Haber / A ver (To have/ Let’s see)

This one is really easy to spot since the second is actually two words and their meanings are rather different.

Haz / Has (Beam or make / have you)

This one might be tricky if you’re in Latin America, since we don’t really differentiate the Z from the S. But in Spain, however, you can tell the difference by pronunciation.

Asia / Hacia (Asia / locative “To”)

Asia es un continente (Asia is a continent) and hacia is similar to the preposition “to”, as in: Este vuelo va hacia Asia (This flight goes to Asia).

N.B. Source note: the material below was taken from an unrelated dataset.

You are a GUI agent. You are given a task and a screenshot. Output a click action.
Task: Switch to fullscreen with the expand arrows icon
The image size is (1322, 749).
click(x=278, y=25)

By the way, hacia has another homónimo: hacía and the accentuation is different.

Bello / Vello (Beautiful / Body hair)

There’s a slight difference in the way we pronounce the B and V, but mainly you’ll spot the meaning from context. Y, amigo, son muy diferentes (And boy, are they different!)

Votar / Botar (To vote / To toss or throw)

Again, it’s a very Latin American thing to pronounce both words identically, but the right pronunciation should stress the type of B you’re using. 

2. Similar Spanish words with same spelling, different meaning

In Spanish, una lima puede ser lima (a nail file can be lime-colored), una cara puede ser cara (a face can be expensive) y yo río cuando estoy en el río (and I laugh when I’m in the river). 

You have no idea of what’s happening here, right?

Well, that is because in Spanish, there are some words that are written the same, but have different meanings! Like these:

WordMeaning in English
vinoCame / Wine
trajeI brought / Suit
curaPriest / Cure
llamaFlame or fire / Llama / Call

Llama is a bit different but you can always learn more about it!

  • llama (flame or fire / llama / call) ―So when your Peruvian landlord tells you que bajes la llama de la cocina (to turn down the flame in the kitchen), you may want to check what kind of llama they’re talking about.

3. Spanish accent marks make a difference

Now, one of the trickiest parts of Spanish is los acentos (accent marks) and they change many things in the way you speak ―meanings are one of those things. There are words that are written similarly, but adding an accent mark somewhere can change the meaning greatly. 

Remember when we talked about hacia? Well, if you add an accent mark on the I and say hacía, the meaning changes completely! Instead of “where to”, now you’d be saying “there was”. 

Now, let’s see more examples with accent marks:

Similar WordsMeaning in English
Haz / HasBeam or make / Have you
Bebe / BebéDrink / Baby
Papá / PapaDad / Potato or Pope
Mamá / MamaMom / Suck or breast
Ejército / Ejercito / EjercitóArmy / Work out / Worked out

That’s right! Just by changing the stressed syllable, we can even have three different meanings. Cool, isn’t it?